Ле Шапелье смутился.
– Признаюсь, я колебался, – начал он оправдываться. – Но господин Дантон не поверил мне на слово, что вам может прийтись не по вкусу такое предложение.
– Не поверил! – завопил Дантон, перебивая его. Он резко повернулся к Ле Шапелье, размахивая большими руками. – Вы сказали мне, что ваш приятель – патриот. Патриотизм не знает угрызений совести. И вы называете этого жеманного учителя танцев патриотом?
– А вы бы, сударь, согласились ради патриотизма стать убийцей?
– Конечно согласился бы – разве вы не слышали? Я же сказал, что с удовольствием давил бы их своей дубиной, как… блох!
– Что же вам мешает?
– Что мне мешает? Да то, что меня повесят. Я же говорил!
– Ну и что с того? Вы же патриот! Почему бы вам не прыгнуть в пропасть, подобно Курцию,[149]
раз вы верите, что ваша смерть принесет пользу вашей стране?Господин Дантон начал проявлять признаки раздражения:
– Потому что моей стране принесет больше пользы моя жизнь.
– Позвольте же и мне, сударь, тешить себя аналогичной тщеславной мыслью.
– А что же вам угрожает? Вы бы сделали свое дело, прикрываясь дуэлью, – как поступают они.

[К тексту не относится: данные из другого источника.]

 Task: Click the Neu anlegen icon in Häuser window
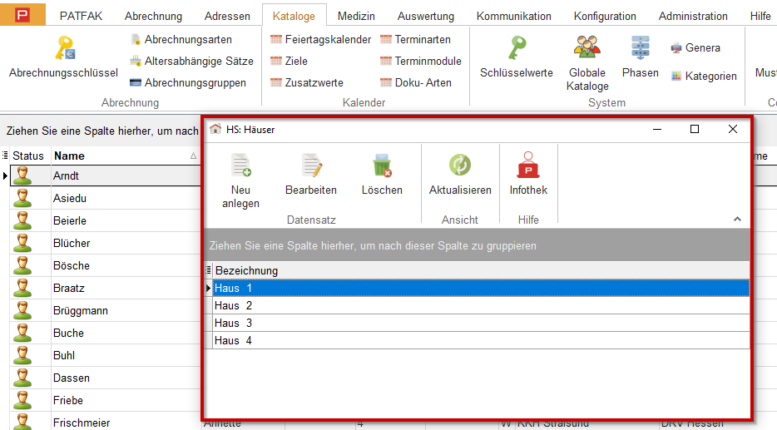click(x=240, y=166)
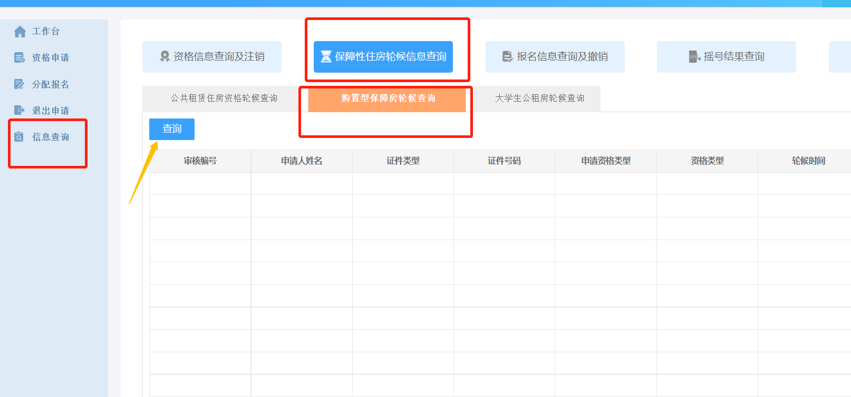Viewport: 851px width, 397px height.
Task: Click the hourglass icon on 保障性住房轮候信息查询
Action: click(x=326, y=56)
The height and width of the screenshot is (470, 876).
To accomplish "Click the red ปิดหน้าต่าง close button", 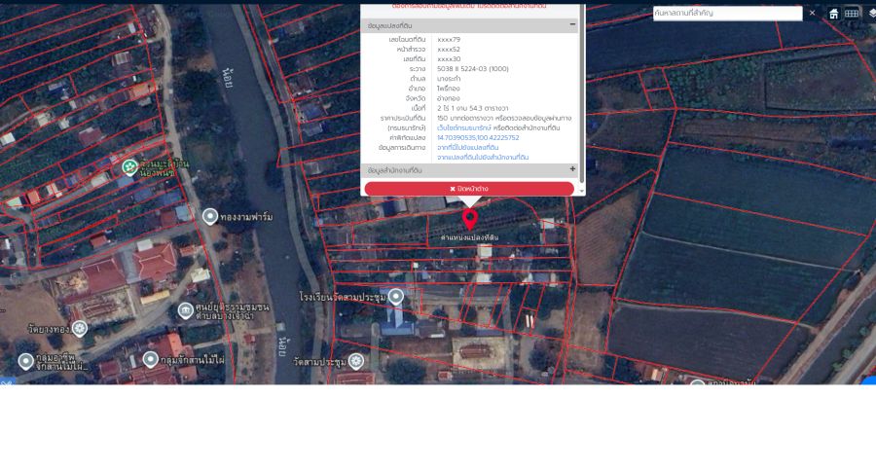I will [469, 189].
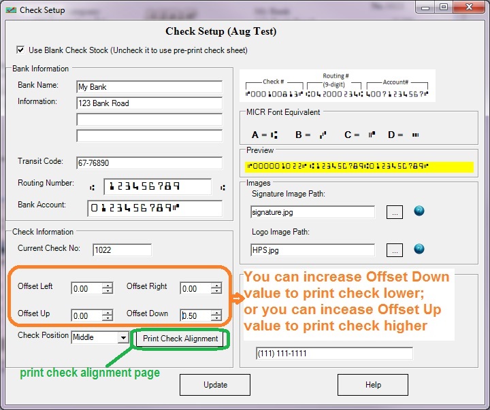Select the Routing Number field

point(157,187)
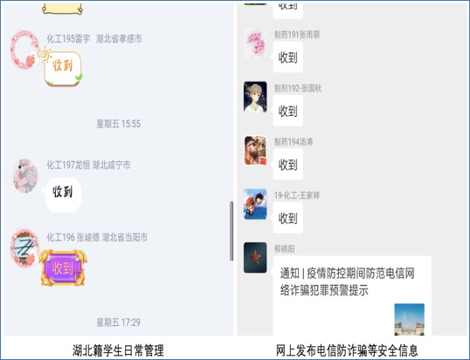470x360 pixels.
Task: Open the building thumbnail in shared notice
Action: pyautogui.click(x=409, y=319)
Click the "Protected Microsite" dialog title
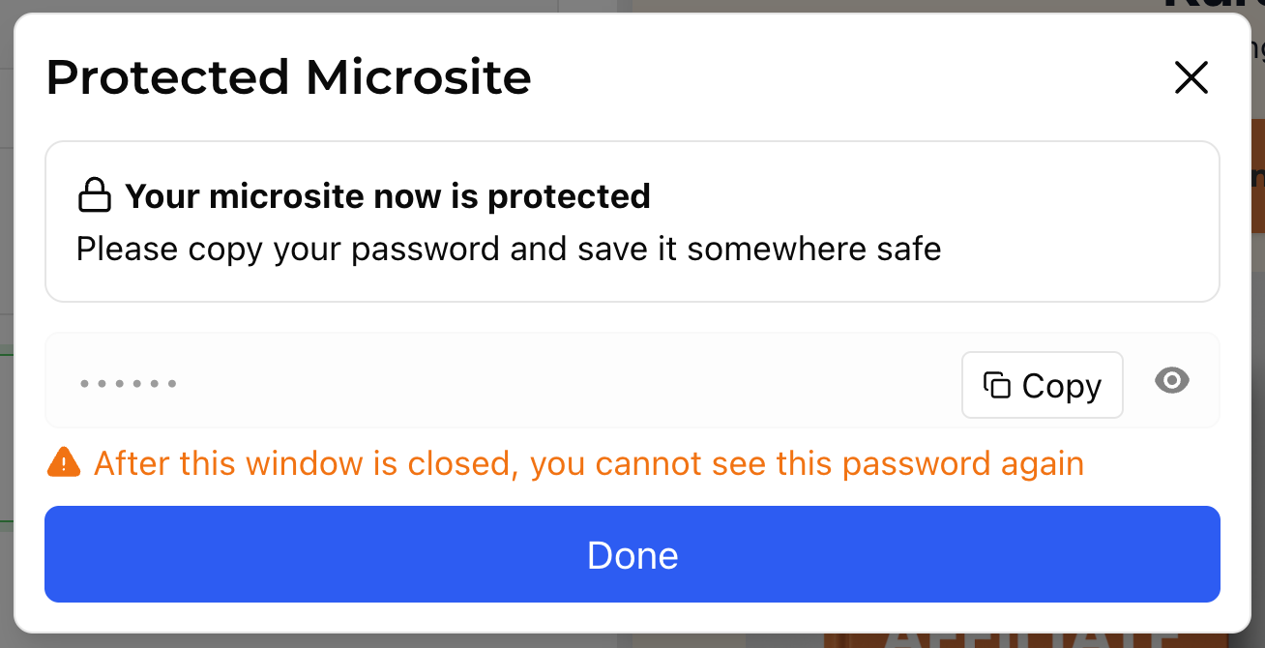Screen dimensions: 1265x648 click(x=288, y=77)
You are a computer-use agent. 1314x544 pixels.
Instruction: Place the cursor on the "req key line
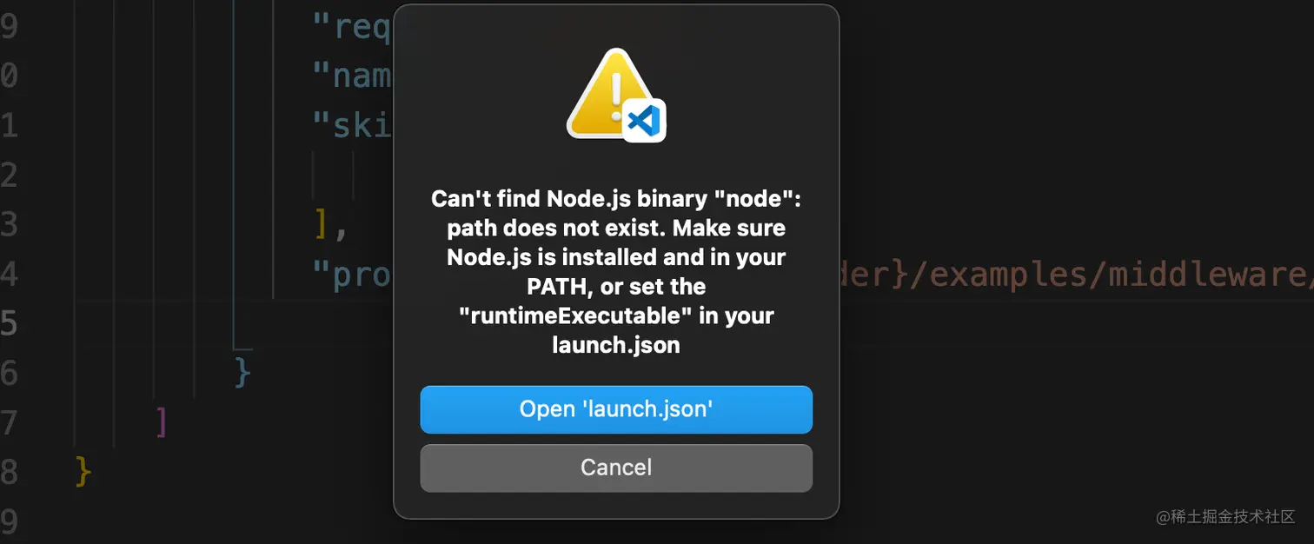(x=353, y=28)
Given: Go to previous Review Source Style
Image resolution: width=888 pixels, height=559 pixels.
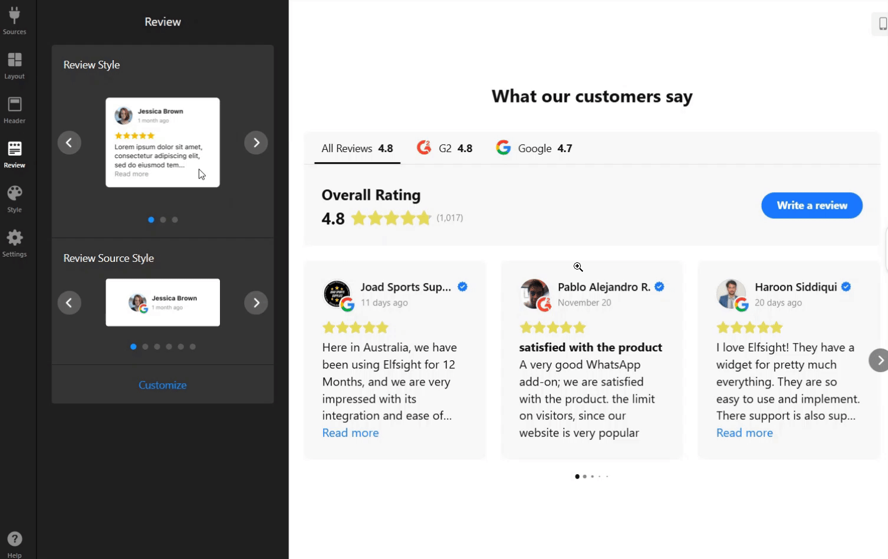Looking at the screenshot, I should (x=69, y=302).
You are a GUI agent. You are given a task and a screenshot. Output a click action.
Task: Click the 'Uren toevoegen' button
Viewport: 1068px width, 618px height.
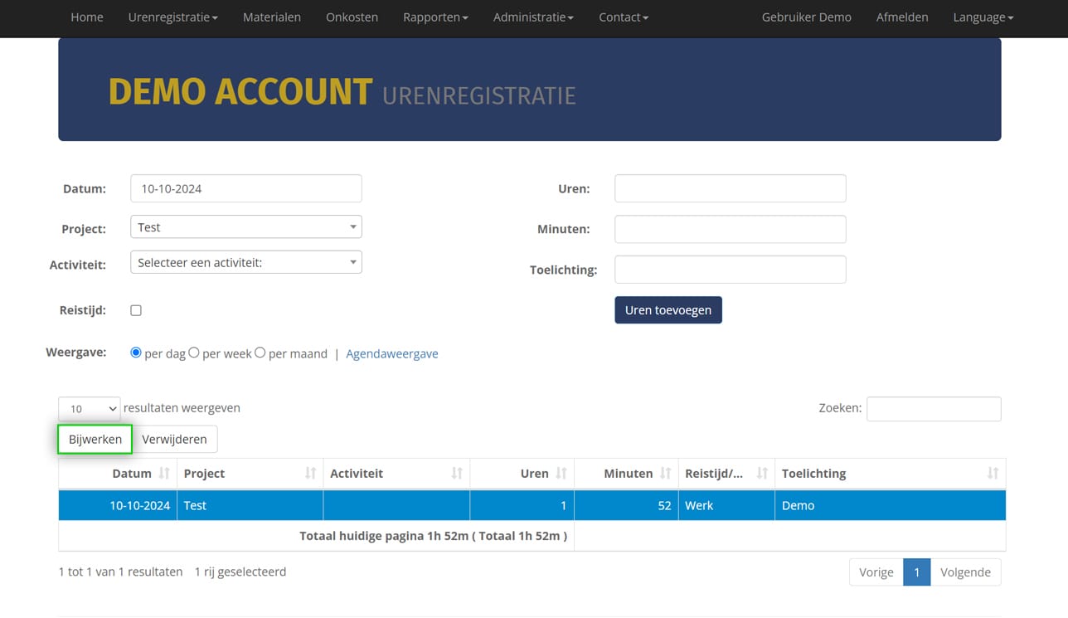[x=668, y=310]
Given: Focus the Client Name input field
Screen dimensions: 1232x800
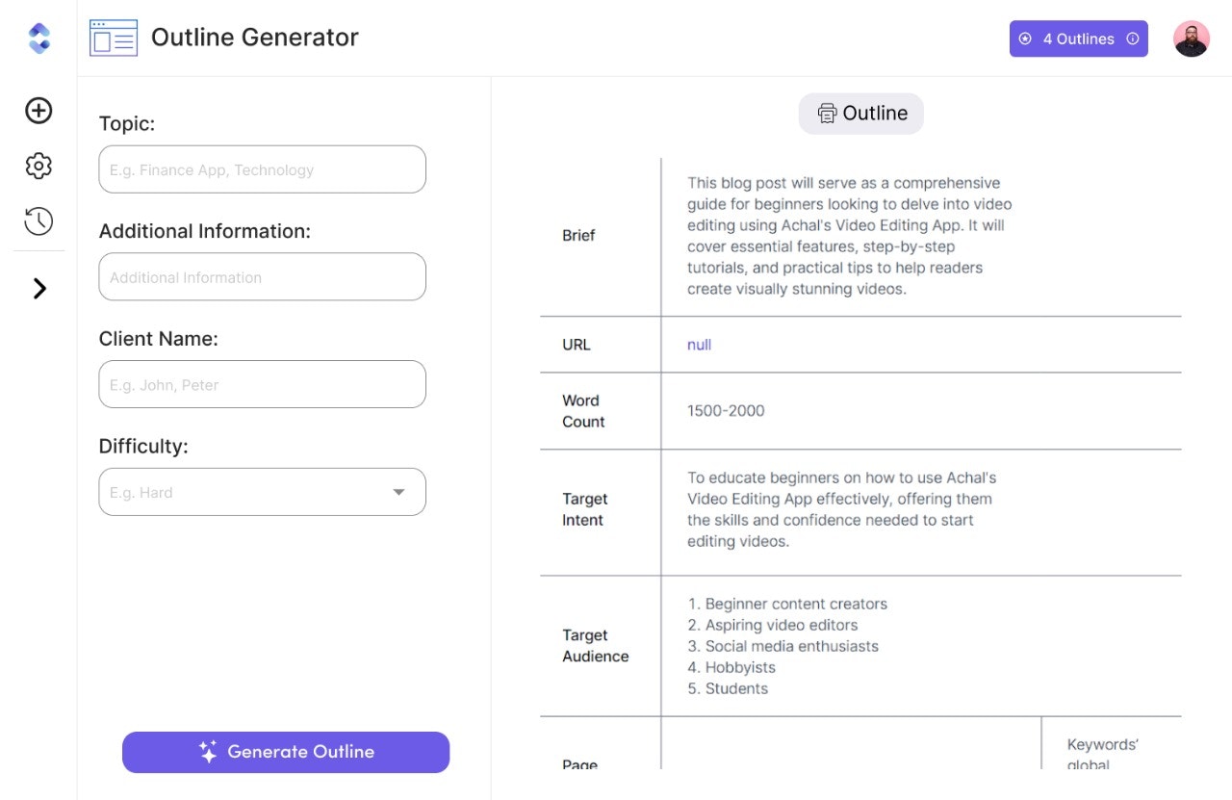Looking at the screenshot, I should pos(263,384).
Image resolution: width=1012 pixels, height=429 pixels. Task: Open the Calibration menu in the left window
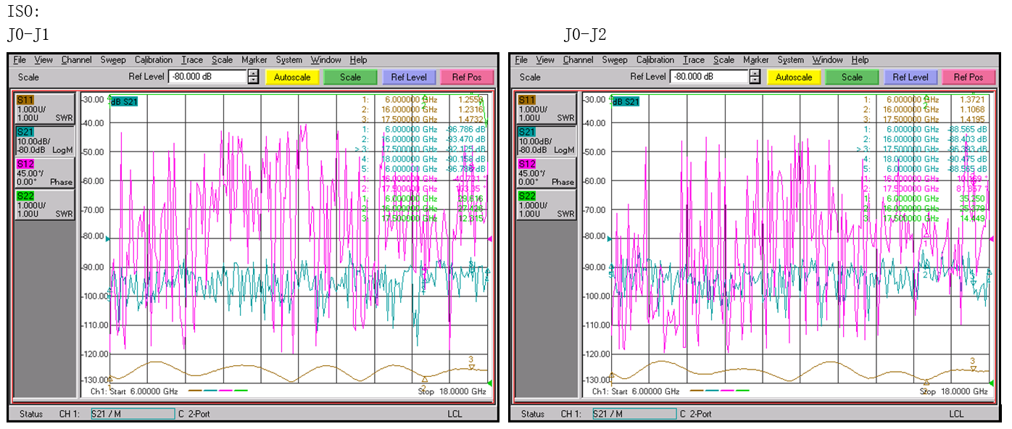point(154,60)
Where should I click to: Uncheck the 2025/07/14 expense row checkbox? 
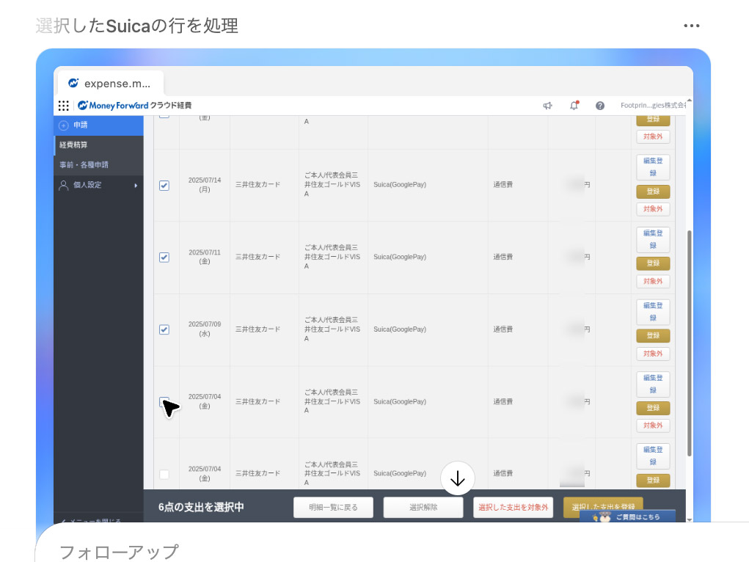tap(164, 185)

– А вам не приходило в голову, сударь, что закон вряд ли будет считать обычным дуэлянтом учителя фехтования, убившего своего противника, – особенно если будет доказано, что этот учитель сам спровоцировал дуэль?
– Ах вот оно что! Тысяча чертей! – Господин Дантон надул щеки и произнес с испепеляющим презрением: – Так вот в чем дело! Вы просто боитесь!
– Можете считать, если угодно, что я боюсь сделать тайком то, что такой хвастливый патриот, как вы, боится сделать открыто. Есть у меня и другие причины, но с вас довольно и этой.
Дантон задохнулся, потом выругался более изощренно, чем раньше.
– Вы правы!.. – признал он, к изумлению Андре-Луи. – Вы правы, а я не прав. Я такой же никудышный патриот, как вы, и к тому же трус. – И он призвал в свидетели весь Пантеон.[150]
– Только, видите ли, я кое-что стою, и если меня схватят и повесят – увы! Сударь, мы должны найти какой-то другой выход. Извините за вторжение. Прощайте! – Он протянул свою ручищу.Ле Шапелье стоял в замешательстве, удрученный.